> _YOUR GOAL_:
Scan the entries for "computer". Every line that holds it is to be copied.

-------

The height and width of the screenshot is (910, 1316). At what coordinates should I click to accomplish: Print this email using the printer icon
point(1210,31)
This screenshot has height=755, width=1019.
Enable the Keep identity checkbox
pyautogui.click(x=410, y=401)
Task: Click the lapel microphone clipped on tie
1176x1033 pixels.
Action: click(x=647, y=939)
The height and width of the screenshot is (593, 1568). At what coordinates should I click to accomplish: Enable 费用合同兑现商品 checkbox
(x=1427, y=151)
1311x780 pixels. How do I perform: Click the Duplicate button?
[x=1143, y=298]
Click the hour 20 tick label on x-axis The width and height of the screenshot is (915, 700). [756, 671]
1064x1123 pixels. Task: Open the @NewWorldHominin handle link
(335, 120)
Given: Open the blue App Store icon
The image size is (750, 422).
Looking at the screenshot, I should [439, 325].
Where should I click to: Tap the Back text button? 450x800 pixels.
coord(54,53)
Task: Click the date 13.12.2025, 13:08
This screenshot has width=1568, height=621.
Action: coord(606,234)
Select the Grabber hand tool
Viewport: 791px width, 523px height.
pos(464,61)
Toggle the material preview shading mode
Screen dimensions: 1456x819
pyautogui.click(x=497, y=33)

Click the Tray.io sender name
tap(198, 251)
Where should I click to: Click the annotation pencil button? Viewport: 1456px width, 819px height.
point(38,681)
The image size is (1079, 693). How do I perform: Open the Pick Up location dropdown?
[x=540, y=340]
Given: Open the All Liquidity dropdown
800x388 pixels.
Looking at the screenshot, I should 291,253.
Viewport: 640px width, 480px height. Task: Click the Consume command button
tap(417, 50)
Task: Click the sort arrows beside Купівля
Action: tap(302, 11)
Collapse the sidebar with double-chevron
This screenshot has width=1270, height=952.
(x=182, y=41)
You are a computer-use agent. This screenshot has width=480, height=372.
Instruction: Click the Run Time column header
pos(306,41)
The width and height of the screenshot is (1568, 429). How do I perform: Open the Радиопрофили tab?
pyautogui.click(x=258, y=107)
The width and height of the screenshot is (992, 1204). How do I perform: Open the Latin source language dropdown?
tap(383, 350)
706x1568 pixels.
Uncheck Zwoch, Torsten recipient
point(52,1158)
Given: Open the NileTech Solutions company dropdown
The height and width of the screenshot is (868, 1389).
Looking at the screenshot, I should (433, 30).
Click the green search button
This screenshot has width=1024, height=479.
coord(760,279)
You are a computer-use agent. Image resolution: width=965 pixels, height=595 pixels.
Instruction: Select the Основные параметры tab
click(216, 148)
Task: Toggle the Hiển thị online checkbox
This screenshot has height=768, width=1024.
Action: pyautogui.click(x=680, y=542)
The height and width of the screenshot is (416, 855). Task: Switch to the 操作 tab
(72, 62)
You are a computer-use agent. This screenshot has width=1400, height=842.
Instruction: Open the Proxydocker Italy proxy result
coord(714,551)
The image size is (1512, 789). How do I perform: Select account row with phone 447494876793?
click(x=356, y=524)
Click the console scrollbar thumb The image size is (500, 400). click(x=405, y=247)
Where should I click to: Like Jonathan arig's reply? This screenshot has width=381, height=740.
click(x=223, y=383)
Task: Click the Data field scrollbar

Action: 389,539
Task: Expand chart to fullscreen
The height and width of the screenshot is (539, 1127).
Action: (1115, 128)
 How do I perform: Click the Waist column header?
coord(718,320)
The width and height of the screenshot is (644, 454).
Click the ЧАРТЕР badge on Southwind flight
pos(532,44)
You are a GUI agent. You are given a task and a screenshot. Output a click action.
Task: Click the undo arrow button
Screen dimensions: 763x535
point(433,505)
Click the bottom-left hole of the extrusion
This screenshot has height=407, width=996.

-------

> _REPLY_:
You are a computer-use agent. This screenshot has width=480, height=372.
You are a computer-use agent. Image resolution: width=965 pixels, height=595 pixels.
You are a computer-use agent. This screenshot has width=1400, height=842.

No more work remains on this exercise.